Con ordinanza emessa in data 24 febbraio 2023, n. 5793, la Corte di Cassazione, Sezione VI, si è pronunciata sulla questione di regolamento di competenza sollevata nel corso di un giudizio di opposizione a decreto ingiuntivo da parte di un Condominio-opponente innanzi al Tribunale di Palermo, per contestare il provvedimento monitorio afferente il mancato pagamento di opere edili eseguite da una ditta appaltatrice-opposta.
Incompetenza del giudice adito per la presenza di una clausola compromissoria: la vicenda
Il Condominio poneva a fondamento della propria difesa l'eccezione preliminare di incompetenza del giudice adito in quanto nei due contratti di appalto stipulati tra le parti vi era una identica clausola compromissoria nella quale era prevista, in caso di insorgenza di controversie, la possibilità di adottare l'istituto dell'arbitrato, a determinate condizioni.
Il Tribunale siciliano emetteva ordinanza, dopo aver espletato il procedimento di media-conciliazione (negativo), con la quale non accoglieva l'eccezione di incompetenza sollevata dall'opponente e si dichiarava competente.

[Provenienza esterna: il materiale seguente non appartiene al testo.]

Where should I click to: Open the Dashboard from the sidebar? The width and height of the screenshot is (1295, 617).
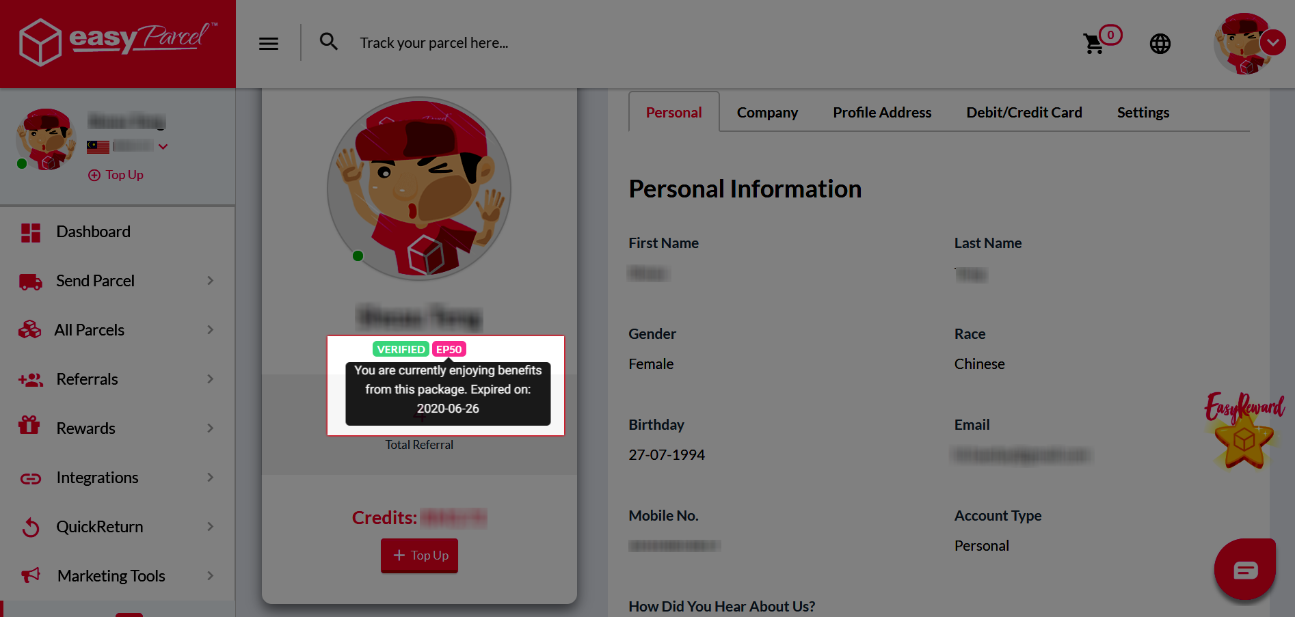click(x=94, y=232)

Avverso tale provvedimento il Condominio proponeva istanza di regolamento di competenza affidato ad un solo motivo, secondo cui il ricorrente denunciava: "la violazione e falsa applicazione degli art. 806-808,808 quater e 819 ter c.p.c. Violazione e falsa applicazione degli artt. 1362, 1363 e 1367 c.c.".
Per meglio dire, censurava che il Tribunale competente avesse interpretato la clausola compromissoria, inserita dei contratti di appalto stipulati dalle parti, come meramente facoltativa rispetto all'elezione del foro competente, richiamando, a fondamento del suo assunto, l'art. 1367 c.c., secondo cui: "nel dubbio, il contratto o le singole clausole devono interpretarsi nel senso in cui possono avere qualche effetto, anziché in quello secondo cui non ne avrebbero alcuno".

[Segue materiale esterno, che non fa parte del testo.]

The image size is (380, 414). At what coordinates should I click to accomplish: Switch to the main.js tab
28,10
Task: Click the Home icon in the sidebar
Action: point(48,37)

La Suprema Corte investita della fattispecie riteneva infondato il ricorso, esaminando l'unico motivo di censura.
La Cassazione dirime le questioni di competenza
In primo luogo, gli ermellini rilevavano che l'interpretazione di una clausola contrattuale, ai fini della risoluzione di una questione di competenza, rientrava nei poteri della Corte di cassazione che, in tale materia, è anche giudice del fatto, dovendo accertare se sia stato commesso un errore di rito (in tal senso Cass. civ. sez. VI, 2 ottobre 2020, n. 20996; Cass. civ. Sez. VI-I, 30 settembre 2015, n. 19546; Cass. civ. sez. I, 18 novembre 2015, 23629).

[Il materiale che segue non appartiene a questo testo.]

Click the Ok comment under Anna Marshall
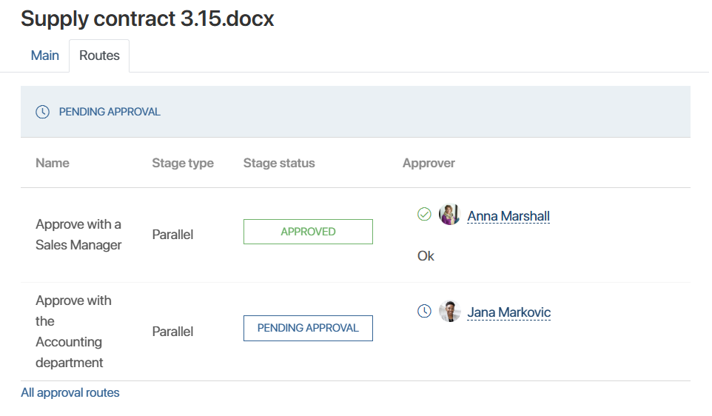Image resolution: width=712 pixels, height=416 pixels. coord(426,256)

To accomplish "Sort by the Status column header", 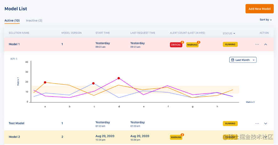I will pos(229,33).
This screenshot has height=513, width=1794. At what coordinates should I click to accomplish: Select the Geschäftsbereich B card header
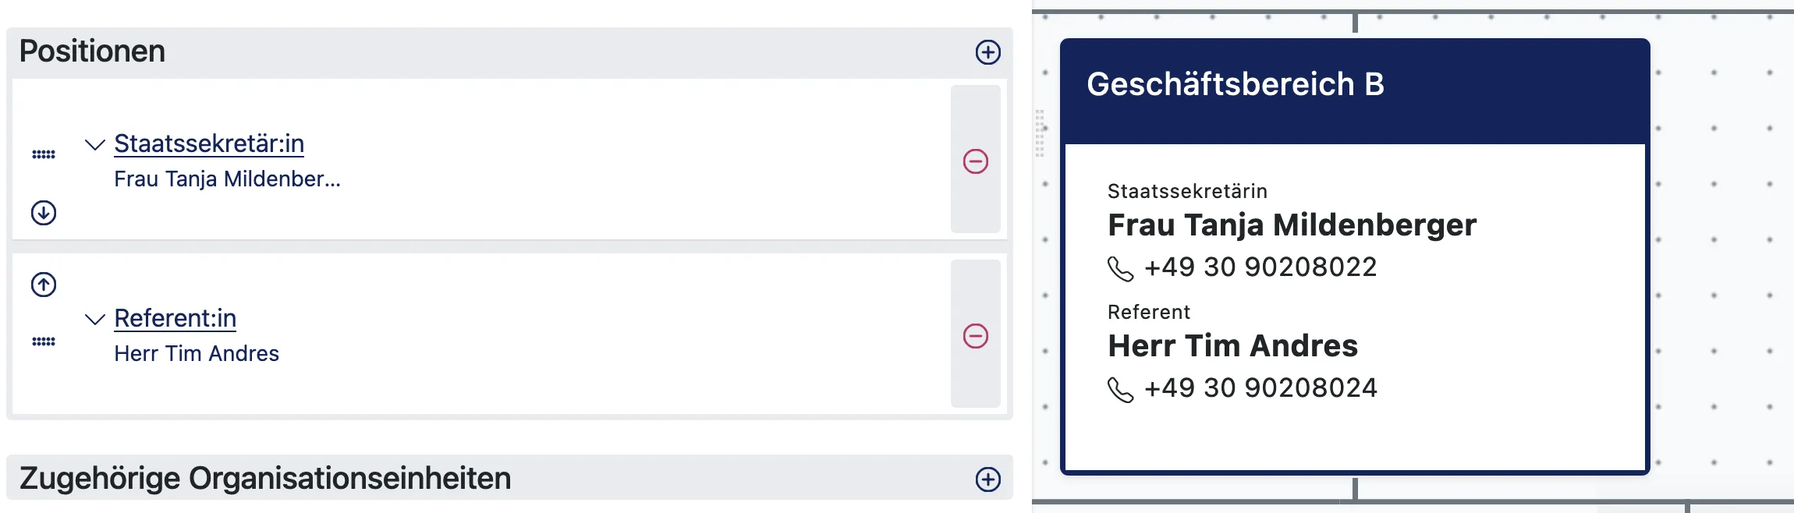tap(1355, 91)
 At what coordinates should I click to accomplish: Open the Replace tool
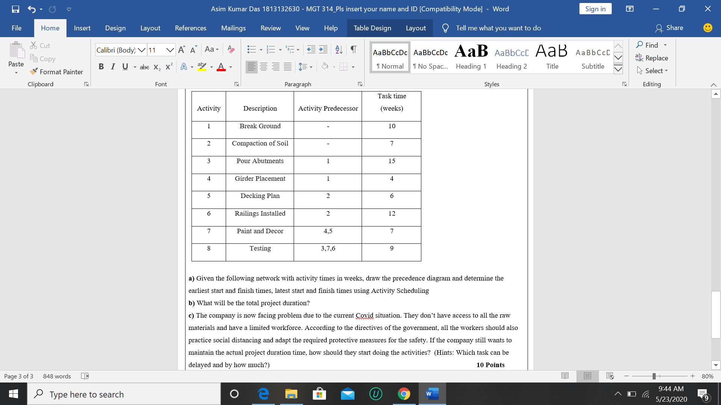[x=656, y=58]
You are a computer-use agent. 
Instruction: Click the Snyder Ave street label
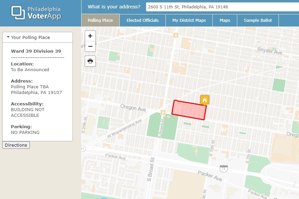pyautogui.click(x=269, y=51)
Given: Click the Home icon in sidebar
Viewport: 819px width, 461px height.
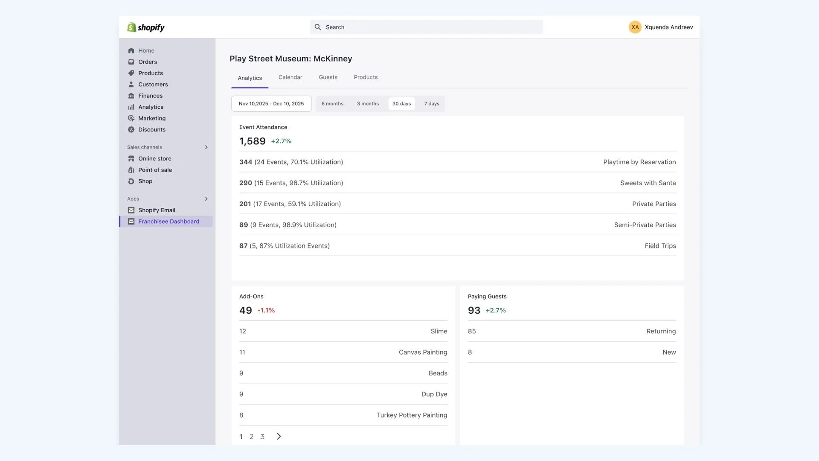Looking at the screenshot, I should coord(131,50).
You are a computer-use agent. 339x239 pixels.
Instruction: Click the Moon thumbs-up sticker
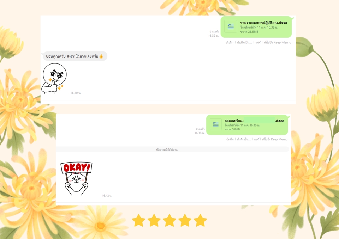[x=54, y=78]
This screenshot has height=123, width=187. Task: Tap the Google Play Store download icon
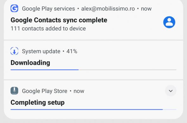(x=14, y=91)
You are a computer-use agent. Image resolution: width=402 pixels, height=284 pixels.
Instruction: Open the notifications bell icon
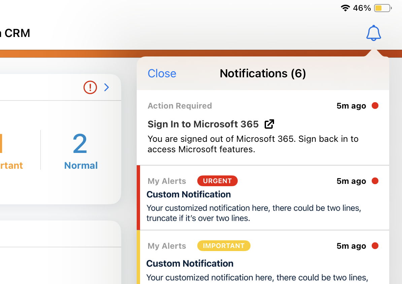(x=373, y=33)
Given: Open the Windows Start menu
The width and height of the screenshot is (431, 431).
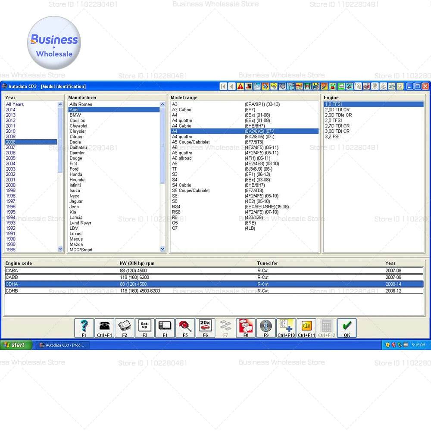Looking at the screenshot, I should [x=16, y=345].
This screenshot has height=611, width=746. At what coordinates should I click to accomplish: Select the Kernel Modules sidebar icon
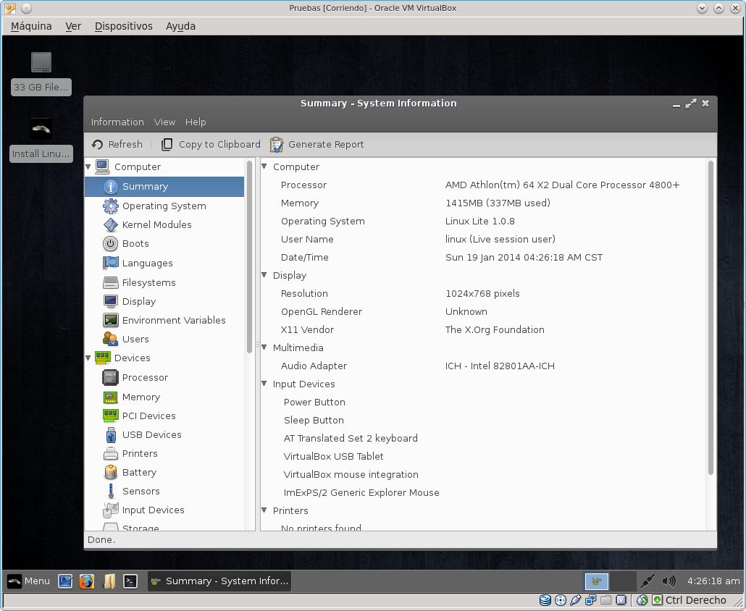[x=110, y=225]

Accezione di clausola compromissoria
Per chiarezza espositiva, va precisato che la clausola compromissoria è da considerarsi un vero e proprio negozio giuridico autonomo al contratto in cui è inserito. Essa contiene al decisione delle parti di derogare alla competenza del giudice ordinario e di deferire ad arbitri la decisione di controversie future ed eventuali.
In virtù della sua autonomia, la clausola compromissoria può essere inserita materialmente nel documento contrattuale o in un successivo, separato atto.
La clausola compromissoria deve essere esplicita senza condizioni
Chiarito, in via preliminare, tali aspetti, Suprema Corte considerava che la competenza arbitrale contenuto nella disposizione di cui all'art. 808 quater c.p.c. si riferisce ai soli casi in cui il dubbio interpretativo verta sulla "quantificazione" della materia devoluta agli arbitri dalla relativa convenzione e non anche sulla stessa scelta arbitrale compiuta dalle parti (Cass. civ. sez. II, 24 settembre 2018, n. 22490).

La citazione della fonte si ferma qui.